Onzivua tips patients on their rights through book

Author. Dr Sylvester Onzivua. Left is the book cover. Photos by Dominic Bukenya/ Rachel Mabala

What you need to know:

  • Timely: The book comes at a time when complaints about the kind of services that Ugandans receive in both private and public health facilities across the country are a major talking point, writes Isaac Mufumba.

Dr Sylvester Onzivua’s book, Medicine, the Law and You, will be launched soon.

Dr Onzivua, an esteemed pathologist, writes a column in Saturday Monitor that goes by the same name. The book has 12 short chapters based on 52 different legal suits that have been disposed of in the courts of law in various parts of the world.
The book comes at a time when complaints about the kind of services that Ugandans receive in both private and public health facilities across the country are a major talking point.

A lot of effort has been injected into improving the public healthcare system. There are many more health centres at sub-county and parish levels and there have been improvements in the delivery of essential drugs, including those required for the treatment of HIV/Aids. There are many more health workers than ever before, but reports from surveys and the media suggest that the health sector continues to be plagued by poor quality service.
Citizens do not receive the kind of care that they need. Sometimes the care is delayed.

Matters are not helped by the fact that many Ugandans are not aware of their health rights. Whereas the Ministry of Health launched the Uganda Patients’ Charter in October 2009 “to bring about awareness of patients’ rights and responsibilities”, a report of a study carried out in Mulago National Referral Hospital between May and June 2012, just two and a half years after the charter was launched, pointed to a disturbing lack of awareness.

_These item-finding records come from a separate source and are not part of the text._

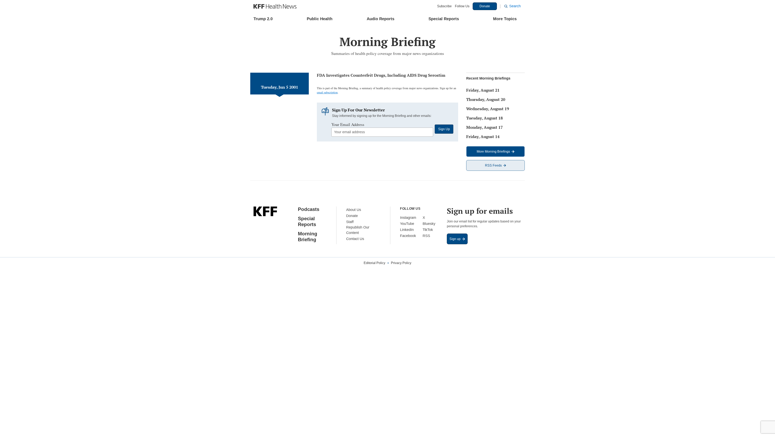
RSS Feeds (493, 165)
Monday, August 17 (484, 127)
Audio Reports (380, 19)
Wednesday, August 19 (487, 108)
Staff (350, 222)
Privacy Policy (401, 263)
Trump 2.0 (263, 19)
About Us (353, 210)
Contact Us (355, 239)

The report of the study, “awareness of, responsiveness to and practice of patients’ rights at Uganda’s national referral hospital”, which was carried out by four people, including three Ugandans, Harriet Rachel Kagoya, Elizabeth Ekirapa Kiracho and Dan Kibuule, and was published in the African Journal of Primary Health Care & Family Medicine in June 2013, indicates that 36.5 per cent of patients were not aware of their rights while seeking healthcare and 79 per cent of those never attempted to demand for their rights. At least 81.5 per cent of the patients had never heard about the charter.

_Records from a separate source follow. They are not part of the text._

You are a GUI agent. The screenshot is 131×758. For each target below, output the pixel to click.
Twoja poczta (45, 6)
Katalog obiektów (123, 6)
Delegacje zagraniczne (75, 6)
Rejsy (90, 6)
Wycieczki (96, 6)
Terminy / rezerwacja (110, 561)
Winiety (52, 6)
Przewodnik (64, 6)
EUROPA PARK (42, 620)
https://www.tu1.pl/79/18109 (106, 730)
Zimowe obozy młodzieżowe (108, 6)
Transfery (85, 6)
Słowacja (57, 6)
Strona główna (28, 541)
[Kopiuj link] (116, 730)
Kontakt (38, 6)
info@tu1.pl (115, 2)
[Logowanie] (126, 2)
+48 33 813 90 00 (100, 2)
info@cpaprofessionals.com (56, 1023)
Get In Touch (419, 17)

Lack of knowledge is partly driven by lack of reading materials. It is fuelled by belief that medicine and the law are unrelated abstracts, one a science and practice by which our bodies are kept healthy, and the other a set of rules which keeps us in line. Those are the issues that Dr Onzivua’s book will partially solve.
In chapter one, for example, he discusses the need for the doctor to develop a good communication with his/her patient.

Good communication entails expressing interest in the patient and what that patient has to say. It in turn inspires the kind of confidence that a patient requires to confide in the doctor. That is always the first step in the healing process.
That becomes very instructive at a time when patients are accusing many a medical worker of being rude.

In chapter two, Dr Onzivua discusses the doctor’s duty to treat a person in an emergency for as long as he is in easy reach of the patient and if treating such a person does not put him in harm’s way. This strikes a chord with the provision of the Patients’ Charter, which provides that “a person is entitled to receive emergency medical care unconditionally in any health facility without having to pay any deposits or fees prior to medical care”.
Most important, however, is that the language and style are great. The English is so simple and the sentence structures are short. The style suits everyone, including those with basic education. This makes it an invaluable tool in the struggle to sensitise Ugandans about their health rights.

About the author
Career. Dr Sylvester Onzivua is a medical doctor by training and a forensic pathologist by specialisation. He studied Human Medicine at Makerere University in Kampala, where he also obtained a Masters Degree in Pathology. He developed interest in forensic medicine and underwent training in South Africa and Victoria Institute of Forensic Medicine in Melbourne, Australia.
Background. Dr Onzivua is first of three children of Capt Nemezio Viyua and Martha Ojiru. Capt Nemezio, a decorated communications officer (signaler) in the Uganda Army, disappeared in 1973, and has never been seen or heard of again.

Education. Dr Onzivua attended Arua Primary School and St Charles Lwanga College, Koboko for his secondary education. However, the political upheavals from 1979 to 1981 disrupted formal education in West Nile region. He resumed studies at Busoga College Mwiri and then went to Kings College Buddo for Advanced Level studies.
Family. Dr Onzivua is married to Dr Judith Ajeani, a gynaecologist and he is a grandfather of six children.